Format the listing lines from the one containing "click on sync." down through the one containing "What do you see at coordinates (41, 94)" as a JSON list of strings, one string per line, with blank lines omitted.

-- BEGIN Stored data --

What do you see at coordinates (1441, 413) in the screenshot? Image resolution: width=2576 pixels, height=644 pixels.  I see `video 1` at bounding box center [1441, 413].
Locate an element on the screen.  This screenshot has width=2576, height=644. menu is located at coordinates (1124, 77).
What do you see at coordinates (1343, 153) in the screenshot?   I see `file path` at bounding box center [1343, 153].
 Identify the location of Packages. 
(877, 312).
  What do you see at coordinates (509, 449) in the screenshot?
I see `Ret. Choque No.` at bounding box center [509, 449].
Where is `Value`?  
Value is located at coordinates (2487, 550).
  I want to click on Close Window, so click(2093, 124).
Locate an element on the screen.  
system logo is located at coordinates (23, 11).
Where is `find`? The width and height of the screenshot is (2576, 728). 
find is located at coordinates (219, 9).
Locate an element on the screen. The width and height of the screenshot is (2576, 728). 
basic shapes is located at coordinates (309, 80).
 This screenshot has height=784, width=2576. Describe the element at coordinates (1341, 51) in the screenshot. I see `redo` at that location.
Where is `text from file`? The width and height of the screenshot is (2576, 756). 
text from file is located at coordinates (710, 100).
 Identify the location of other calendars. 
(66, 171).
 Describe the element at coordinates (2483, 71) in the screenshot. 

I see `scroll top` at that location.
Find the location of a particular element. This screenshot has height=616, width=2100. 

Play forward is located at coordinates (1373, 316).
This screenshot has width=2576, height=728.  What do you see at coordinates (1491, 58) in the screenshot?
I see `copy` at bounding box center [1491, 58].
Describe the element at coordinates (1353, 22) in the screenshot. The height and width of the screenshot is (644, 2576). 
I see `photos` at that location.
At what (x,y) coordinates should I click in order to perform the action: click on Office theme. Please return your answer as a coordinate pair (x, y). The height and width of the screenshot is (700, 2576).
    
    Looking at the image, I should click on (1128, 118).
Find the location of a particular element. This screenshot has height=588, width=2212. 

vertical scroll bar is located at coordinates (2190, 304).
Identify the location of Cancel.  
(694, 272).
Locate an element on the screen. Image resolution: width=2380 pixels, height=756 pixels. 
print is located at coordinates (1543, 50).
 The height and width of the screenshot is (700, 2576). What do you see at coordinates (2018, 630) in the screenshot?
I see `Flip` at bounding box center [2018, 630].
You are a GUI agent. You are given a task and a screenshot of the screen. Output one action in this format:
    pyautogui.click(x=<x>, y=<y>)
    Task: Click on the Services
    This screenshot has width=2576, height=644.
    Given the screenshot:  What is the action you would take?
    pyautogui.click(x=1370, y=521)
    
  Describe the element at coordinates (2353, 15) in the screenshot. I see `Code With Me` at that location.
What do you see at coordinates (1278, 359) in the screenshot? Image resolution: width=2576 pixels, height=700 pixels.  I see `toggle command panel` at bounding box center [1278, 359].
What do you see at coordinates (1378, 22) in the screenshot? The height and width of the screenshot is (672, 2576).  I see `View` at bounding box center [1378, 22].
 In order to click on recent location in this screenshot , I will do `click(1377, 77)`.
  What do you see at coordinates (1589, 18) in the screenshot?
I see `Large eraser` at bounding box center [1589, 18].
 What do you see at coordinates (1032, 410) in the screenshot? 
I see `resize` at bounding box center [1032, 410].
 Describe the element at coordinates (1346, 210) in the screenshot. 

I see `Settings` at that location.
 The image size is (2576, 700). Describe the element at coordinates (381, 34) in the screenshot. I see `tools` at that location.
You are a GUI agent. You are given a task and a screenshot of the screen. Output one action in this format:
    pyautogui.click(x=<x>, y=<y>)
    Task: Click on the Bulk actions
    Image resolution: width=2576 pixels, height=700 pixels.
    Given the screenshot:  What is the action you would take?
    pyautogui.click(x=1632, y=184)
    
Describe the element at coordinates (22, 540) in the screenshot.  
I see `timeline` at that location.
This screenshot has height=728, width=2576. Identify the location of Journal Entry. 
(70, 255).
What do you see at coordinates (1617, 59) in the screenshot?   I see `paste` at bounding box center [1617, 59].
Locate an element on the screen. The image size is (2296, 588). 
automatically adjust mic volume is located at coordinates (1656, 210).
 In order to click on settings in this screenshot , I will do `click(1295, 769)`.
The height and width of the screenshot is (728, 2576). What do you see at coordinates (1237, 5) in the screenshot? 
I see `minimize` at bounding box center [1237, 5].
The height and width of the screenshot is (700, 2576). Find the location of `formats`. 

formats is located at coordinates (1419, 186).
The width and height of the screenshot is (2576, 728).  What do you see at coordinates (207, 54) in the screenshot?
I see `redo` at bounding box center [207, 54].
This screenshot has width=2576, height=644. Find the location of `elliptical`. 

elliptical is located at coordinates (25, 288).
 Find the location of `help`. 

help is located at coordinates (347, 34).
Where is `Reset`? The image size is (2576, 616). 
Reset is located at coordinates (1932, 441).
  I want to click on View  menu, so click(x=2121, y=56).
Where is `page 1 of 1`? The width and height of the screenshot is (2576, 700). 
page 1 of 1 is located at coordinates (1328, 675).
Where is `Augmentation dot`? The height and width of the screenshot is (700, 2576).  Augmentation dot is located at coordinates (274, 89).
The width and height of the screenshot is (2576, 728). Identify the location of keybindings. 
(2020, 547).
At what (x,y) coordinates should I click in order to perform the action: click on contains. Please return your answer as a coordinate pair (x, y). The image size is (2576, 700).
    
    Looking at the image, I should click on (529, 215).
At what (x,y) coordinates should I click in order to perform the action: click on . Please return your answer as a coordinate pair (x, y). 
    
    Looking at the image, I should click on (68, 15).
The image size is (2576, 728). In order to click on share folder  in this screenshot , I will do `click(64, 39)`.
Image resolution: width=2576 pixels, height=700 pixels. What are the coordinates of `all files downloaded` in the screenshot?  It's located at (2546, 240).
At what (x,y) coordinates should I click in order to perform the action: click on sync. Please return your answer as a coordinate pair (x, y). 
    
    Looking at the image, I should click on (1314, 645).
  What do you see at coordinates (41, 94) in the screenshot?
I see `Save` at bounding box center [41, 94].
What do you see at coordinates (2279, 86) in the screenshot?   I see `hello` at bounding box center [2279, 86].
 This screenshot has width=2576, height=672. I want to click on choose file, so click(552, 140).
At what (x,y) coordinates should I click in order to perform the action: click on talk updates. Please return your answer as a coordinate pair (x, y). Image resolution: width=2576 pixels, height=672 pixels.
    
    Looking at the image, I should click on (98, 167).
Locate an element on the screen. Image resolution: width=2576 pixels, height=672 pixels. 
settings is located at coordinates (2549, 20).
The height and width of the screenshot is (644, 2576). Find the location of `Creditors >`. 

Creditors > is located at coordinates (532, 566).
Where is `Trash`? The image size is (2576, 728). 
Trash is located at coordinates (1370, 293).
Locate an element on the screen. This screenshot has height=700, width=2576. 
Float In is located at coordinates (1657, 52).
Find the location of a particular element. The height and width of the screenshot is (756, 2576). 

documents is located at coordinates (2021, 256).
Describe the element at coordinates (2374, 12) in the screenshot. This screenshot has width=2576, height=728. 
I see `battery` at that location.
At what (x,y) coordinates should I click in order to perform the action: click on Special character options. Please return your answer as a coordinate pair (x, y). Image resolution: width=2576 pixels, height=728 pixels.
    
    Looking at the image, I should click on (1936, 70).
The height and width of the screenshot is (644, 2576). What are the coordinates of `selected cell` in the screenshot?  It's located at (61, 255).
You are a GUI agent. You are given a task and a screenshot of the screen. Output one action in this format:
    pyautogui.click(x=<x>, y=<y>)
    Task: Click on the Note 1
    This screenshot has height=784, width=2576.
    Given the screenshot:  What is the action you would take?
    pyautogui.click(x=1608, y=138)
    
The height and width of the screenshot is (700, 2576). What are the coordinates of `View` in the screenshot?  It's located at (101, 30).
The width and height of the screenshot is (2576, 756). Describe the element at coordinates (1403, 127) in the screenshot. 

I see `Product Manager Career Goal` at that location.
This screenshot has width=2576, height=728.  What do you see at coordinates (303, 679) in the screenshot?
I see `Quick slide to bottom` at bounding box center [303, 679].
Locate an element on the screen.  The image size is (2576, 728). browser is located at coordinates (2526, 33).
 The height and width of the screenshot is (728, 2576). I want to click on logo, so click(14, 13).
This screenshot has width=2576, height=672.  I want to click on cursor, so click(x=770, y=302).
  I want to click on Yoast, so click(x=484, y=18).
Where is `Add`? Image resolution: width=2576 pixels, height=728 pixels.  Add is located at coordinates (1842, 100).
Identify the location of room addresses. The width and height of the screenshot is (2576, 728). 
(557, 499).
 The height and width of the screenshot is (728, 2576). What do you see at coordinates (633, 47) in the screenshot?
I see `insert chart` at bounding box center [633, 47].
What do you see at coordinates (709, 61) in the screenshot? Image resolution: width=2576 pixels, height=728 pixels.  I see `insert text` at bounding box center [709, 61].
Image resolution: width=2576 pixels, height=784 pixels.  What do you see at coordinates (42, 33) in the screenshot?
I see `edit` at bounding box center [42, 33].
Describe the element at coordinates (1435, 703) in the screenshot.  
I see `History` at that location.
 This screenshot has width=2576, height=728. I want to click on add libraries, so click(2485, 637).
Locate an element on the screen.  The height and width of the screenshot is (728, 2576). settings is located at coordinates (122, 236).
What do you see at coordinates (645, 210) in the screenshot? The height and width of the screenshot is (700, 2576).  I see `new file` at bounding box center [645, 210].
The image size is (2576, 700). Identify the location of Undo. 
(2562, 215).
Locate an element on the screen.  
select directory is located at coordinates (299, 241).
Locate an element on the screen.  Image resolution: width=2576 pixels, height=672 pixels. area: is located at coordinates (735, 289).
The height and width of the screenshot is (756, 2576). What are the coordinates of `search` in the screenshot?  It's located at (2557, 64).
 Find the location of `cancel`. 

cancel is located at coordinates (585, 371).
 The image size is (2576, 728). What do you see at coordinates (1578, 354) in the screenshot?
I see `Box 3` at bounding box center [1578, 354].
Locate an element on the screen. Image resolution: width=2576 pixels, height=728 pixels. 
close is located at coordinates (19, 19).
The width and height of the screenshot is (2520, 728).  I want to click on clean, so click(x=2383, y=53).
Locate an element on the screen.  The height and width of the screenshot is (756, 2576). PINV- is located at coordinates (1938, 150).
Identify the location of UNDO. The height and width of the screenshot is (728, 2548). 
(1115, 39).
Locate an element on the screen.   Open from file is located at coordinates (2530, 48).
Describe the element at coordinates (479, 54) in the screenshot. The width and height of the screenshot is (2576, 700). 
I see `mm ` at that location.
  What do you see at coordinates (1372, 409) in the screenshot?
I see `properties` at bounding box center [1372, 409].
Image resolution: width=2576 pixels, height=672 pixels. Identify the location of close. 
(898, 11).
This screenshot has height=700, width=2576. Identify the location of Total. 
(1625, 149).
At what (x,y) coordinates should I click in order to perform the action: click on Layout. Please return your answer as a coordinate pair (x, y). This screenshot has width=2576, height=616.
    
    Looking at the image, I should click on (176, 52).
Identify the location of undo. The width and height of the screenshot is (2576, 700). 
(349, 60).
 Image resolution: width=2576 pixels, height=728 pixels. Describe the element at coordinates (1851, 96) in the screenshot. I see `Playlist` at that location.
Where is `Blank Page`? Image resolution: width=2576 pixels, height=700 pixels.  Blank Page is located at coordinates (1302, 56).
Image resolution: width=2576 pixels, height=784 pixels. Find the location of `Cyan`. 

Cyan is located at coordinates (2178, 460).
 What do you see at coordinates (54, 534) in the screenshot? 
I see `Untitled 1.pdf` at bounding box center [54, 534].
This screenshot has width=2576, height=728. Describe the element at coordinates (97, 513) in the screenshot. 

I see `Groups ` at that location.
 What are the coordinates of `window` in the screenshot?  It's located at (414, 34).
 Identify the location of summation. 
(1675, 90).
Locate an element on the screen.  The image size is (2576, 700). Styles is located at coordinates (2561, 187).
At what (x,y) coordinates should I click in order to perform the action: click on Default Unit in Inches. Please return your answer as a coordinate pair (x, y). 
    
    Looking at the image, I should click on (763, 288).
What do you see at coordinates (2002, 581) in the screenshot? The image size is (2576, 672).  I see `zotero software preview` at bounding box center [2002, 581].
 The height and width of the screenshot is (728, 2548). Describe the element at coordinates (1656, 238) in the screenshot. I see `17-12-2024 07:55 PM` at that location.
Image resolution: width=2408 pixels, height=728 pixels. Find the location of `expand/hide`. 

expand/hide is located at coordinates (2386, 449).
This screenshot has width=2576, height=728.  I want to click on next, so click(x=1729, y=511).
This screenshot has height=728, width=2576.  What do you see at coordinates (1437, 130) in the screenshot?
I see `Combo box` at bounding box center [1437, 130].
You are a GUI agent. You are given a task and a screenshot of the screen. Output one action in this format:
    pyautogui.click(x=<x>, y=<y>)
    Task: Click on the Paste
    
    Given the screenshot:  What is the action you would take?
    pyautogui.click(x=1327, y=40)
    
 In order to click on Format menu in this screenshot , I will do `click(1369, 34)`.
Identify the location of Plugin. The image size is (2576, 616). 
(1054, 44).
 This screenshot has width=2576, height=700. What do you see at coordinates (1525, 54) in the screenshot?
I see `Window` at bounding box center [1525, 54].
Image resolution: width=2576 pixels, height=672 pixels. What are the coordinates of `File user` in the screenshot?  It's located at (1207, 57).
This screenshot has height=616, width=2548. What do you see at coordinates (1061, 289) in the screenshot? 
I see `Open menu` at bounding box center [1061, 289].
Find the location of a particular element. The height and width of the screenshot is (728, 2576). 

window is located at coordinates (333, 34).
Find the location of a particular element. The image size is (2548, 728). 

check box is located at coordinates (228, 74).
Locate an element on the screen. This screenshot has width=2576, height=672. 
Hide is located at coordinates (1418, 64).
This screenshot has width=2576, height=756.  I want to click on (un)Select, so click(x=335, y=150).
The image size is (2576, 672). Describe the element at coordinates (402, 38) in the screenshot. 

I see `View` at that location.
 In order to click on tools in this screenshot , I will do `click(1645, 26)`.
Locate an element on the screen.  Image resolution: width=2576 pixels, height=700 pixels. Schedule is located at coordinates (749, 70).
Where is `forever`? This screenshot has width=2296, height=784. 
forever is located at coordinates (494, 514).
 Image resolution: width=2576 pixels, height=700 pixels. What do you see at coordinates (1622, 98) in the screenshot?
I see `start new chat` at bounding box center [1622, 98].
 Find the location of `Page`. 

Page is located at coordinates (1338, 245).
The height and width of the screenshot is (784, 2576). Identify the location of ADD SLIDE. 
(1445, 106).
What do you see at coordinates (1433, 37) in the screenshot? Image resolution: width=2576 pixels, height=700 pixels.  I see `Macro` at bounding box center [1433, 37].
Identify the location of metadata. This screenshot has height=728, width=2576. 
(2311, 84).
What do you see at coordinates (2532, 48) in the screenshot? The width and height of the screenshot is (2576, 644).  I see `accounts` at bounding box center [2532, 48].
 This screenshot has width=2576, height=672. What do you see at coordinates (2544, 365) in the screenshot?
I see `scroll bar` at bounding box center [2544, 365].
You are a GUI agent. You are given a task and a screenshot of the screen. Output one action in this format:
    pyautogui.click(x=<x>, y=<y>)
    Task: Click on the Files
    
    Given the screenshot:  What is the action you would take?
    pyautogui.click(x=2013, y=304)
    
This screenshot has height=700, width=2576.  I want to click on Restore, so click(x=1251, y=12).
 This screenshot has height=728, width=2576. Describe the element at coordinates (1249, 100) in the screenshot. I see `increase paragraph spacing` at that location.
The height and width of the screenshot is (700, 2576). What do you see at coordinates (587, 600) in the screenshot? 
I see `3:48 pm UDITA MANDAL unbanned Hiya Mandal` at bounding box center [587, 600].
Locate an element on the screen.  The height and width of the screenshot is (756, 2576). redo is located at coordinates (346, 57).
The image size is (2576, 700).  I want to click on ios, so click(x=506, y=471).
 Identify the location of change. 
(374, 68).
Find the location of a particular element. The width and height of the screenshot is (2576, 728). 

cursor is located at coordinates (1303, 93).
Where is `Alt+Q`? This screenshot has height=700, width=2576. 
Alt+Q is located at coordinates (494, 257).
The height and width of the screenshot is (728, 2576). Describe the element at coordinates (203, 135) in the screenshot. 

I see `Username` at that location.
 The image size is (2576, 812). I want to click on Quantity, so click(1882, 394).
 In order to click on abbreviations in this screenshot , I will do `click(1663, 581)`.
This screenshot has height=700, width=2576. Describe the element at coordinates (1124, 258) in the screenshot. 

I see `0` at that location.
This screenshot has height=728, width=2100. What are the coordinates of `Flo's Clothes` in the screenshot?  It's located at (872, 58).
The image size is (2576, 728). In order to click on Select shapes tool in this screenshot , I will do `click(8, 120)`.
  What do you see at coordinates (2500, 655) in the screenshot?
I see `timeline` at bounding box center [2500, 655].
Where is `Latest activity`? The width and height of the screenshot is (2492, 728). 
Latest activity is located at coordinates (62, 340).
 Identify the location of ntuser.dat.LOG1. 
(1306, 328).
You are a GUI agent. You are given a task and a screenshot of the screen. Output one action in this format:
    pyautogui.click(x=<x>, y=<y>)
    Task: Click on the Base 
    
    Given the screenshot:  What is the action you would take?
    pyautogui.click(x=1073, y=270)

-- END Stored data --

- [Reply to the exercise]:
[
  "At what (x,y) coordinates should I click in order to perform the action: click on sync. Please return your answer as a coordinate pair (x, y). ",
  "    Looking at the image, I should click on (1314, 645).",
  "  What do you see at coordinates (41, 94) in the screenshot?"
]